▸ RECORD SET
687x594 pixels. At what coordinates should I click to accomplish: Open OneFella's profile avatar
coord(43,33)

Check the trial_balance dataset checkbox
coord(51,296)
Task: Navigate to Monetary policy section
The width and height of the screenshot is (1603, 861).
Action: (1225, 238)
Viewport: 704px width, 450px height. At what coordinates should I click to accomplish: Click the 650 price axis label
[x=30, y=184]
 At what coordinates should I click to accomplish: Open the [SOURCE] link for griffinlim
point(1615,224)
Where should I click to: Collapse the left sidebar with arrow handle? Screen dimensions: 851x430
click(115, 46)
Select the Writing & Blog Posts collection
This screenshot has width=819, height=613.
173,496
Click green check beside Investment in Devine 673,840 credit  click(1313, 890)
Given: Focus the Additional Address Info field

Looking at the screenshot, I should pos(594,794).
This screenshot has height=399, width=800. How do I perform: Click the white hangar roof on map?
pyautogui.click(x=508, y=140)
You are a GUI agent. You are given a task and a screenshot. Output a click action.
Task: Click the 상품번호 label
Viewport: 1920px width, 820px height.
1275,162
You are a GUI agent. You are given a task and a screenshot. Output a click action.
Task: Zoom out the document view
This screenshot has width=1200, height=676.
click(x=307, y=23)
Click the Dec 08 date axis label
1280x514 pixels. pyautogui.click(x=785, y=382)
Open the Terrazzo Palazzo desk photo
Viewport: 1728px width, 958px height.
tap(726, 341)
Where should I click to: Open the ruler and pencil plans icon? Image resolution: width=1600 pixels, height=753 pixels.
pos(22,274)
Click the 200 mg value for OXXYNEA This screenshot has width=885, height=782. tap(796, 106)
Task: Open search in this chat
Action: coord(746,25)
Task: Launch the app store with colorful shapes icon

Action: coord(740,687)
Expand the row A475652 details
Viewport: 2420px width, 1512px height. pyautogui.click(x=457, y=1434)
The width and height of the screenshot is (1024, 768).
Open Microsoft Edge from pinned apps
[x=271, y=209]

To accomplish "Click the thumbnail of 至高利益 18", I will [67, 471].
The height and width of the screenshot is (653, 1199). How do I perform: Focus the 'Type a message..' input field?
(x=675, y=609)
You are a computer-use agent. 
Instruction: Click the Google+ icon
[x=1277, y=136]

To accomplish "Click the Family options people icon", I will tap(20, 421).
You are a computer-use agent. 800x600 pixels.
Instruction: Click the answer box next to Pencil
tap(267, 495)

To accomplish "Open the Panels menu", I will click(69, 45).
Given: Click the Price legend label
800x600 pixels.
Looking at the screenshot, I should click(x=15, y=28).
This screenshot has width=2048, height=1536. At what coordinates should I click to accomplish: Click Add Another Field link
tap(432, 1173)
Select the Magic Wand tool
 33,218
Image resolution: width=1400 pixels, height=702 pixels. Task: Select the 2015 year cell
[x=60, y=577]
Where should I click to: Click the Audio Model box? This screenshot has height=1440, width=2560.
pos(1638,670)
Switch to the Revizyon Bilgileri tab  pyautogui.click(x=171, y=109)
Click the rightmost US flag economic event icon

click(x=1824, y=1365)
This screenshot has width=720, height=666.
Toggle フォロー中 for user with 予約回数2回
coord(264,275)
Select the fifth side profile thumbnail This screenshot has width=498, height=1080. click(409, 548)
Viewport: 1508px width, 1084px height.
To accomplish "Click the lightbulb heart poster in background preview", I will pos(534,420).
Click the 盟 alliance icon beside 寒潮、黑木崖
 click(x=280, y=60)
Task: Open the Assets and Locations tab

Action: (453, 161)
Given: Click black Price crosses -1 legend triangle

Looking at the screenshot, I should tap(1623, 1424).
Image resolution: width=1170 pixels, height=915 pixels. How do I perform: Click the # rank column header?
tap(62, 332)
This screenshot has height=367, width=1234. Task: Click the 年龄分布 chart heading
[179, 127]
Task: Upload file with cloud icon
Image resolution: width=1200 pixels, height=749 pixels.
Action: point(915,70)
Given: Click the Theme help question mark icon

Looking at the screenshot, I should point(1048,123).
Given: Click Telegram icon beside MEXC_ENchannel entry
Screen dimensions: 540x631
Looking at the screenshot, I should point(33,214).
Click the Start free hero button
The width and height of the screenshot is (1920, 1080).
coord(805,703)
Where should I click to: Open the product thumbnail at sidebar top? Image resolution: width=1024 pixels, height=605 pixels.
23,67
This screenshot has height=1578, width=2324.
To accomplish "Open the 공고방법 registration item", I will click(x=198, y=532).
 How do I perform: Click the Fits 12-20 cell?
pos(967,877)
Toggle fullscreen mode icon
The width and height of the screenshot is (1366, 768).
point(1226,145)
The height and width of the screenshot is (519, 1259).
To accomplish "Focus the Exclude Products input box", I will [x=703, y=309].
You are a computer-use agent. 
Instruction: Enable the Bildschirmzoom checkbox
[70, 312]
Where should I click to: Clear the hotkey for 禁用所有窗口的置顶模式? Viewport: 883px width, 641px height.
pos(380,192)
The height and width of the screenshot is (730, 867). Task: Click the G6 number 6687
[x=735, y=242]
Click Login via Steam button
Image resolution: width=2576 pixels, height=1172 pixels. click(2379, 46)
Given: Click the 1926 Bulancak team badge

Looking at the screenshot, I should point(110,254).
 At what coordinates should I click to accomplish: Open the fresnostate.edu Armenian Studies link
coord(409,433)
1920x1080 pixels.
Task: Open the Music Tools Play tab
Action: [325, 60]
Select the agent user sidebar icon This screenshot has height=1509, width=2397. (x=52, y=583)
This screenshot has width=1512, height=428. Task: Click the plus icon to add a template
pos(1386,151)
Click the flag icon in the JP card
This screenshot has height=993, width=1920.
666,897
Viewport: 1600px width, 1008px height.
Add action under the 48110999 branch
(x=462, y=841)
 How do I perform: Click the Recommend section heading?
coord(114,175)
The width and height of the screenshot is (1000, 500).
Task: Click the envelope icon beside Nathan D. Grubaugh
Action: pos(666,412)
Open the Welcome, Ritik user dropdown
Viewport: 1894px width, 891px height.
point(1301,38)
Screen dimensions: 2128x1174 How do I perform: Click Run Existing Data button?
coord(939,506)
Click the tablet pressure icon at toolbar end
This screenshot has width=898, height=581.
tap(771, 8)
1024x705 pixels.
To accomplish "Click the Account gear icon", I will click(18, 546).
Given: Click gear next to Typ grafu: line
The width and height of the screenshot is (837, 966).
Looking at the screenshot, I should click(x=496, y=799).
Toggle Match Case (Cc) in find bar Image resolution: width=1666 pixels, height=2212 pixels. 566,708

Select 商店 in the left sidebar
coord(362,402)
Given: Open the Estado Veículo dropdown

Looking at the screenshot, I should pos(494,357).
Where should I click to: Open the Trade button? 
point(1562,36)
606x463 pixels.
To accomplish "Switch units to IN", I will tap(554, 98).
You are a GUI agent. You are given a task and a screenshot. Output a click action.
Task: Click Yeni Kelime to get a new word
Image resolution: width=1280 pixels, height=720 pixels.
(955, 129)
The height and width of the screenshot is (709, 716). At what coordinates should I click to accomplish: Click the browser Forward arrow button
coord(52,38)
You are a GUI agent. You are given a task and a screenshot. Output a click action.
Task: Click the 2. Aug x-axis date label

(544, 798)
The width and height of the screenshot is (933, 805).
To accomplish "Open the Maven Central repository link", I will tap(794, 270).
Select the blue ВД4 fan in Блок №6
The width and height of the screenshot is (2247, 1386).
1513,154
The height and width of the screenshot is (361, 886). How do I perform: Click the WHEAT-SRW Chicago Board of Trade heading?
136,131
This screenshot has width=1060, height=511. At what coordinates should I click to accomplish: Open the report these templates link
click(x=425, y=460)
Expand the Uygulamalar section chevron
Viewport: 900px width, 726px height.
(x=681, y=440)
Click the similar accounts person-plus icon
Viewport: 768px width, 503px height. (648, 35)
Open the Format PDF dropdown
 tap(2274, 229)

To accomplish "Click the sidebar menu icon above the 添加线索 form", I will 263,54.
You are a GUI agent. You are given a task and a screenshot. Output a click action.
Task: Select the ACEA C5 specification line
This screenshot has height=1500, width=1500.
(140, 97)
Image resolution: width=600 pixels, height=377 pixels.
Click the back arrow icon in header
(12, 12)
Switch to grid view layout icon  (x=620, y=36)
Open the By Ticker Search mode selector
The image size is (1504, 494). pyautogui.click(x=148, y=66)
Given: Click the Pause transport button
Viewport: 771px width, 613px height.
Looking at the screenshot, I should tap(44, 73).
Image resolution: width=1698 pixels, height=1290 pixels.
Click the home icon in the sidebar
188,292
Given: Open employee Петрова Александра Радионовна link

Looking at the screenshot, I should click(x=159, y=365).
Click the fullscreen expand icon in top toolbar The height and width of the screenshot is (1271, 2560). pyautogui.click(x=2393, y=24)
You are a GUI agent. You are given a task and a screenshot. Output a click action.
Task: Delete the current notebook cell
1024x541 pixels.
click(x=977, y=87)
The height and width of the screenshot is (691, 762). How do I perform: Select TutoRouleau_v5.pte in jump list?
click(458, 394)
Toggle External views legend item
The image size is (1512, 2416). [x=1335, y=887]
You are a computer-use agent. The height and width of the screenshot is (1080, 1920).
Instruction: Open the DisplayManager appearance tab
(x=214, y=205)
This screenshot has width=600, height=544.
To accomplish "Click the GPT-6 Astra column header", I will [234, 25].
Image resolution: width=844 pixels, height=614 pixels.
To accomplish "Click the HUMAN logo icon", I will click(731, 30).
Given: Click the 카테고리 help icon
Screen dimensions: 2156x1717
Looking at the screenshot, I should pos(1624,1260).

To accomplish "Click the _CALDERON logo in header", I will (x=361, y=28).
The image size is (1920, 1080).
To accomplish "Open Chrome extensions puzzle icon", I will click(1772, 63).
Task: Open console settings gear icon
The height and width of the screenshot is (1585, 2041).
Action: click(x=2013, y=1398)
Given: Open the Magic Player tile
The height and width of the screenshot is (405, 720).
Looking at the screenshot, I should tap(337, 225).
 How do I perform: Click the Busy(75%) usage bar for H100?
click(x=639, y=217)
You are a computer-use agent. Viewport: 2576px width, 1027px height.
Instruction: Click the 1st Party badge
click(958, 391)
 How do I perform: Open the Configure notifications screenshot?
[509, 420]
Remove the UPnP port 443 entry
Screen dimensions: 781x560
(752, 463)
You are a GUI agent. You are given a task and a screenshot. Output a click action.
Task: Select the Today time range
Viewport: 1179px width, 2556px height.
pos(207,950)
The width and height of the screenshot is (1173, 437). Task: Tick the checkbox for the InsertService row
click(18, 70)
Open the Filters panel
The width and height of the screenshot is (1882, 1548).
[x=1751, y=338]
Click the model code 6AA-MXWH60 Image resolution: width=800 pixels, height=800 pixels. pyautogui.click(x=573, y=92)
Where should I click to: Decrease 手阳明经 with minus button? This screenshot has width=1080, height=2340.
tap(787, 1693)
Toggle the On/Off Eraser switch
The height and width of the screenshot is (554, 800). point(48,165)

▸ EXERCISE
Could you copy the part of the items above that opens with the line containing "This screenshot has height=399, width=800." and closes with the line containing "tap(267, 495)", keeping both of those lines and changing nothing?

▸ FINAL RESULT
This screenshot has height=399, width=800. How do I perform: Click the white hangar roof on map?
pyautogui.click(x=508, y=140)
You are a GUI agent. You are given a task and a screenshot. Output a click action.
Task: Click the 상품번호 label
Viewport: 1920px width, 820px height.
1275,162
You are a GUI agent. You are given a task and a screenshot. Output a click action.
Task: Zoom out the document view
This screenshot has width=1200, height=676.
click(x=307, y=23)
Click the Dec 08 date axis label
1280x514 pixels. pyautogui.click(x=785, y=382)
Open the Terrazzo Palazzo desk photo
Viewport: 1728px width, 958px height.
tap(726, 341)
Where should I click to: Open the ruler and pencil plans icon? Image resolution: width=1600 pixels, height=753 pixels.
pos(22,274)
Click the 200 mg value for OXXYNEA This screenshot has width=885, height=782. tap(796, 106)
Task: Open search in this chat
Action: coord(746,25)
Task: Launch the app store with colorful shapes icon

Action: coord(740,687)
Expand the row A475652 details
Viewport: 2420px width, 1512px height. pyautogui.click(x=457, y=1434)
The width and height of the screenshot is (1024, 768).
Open Microsoft Edge from pinned apps
[x=271, y=209]

To accomplish "Click the thumbnail of 至高利益 18", I will [67, 471].
The height and width of the screenshot is (653, 1199). How do I perform: Focus the 'Type a message..' input field?
(x=675, y=609)
You are a computer-use agent. 
Instruction: Click the Google+ icon
[x=1277, y=136]

To accomplish "Click the Family options people icon", I will tap(20, 421).
You are a computer-use agent. 800x600 pixels.
Instruction: Click the answer box next to Pencil
tap(267, 495)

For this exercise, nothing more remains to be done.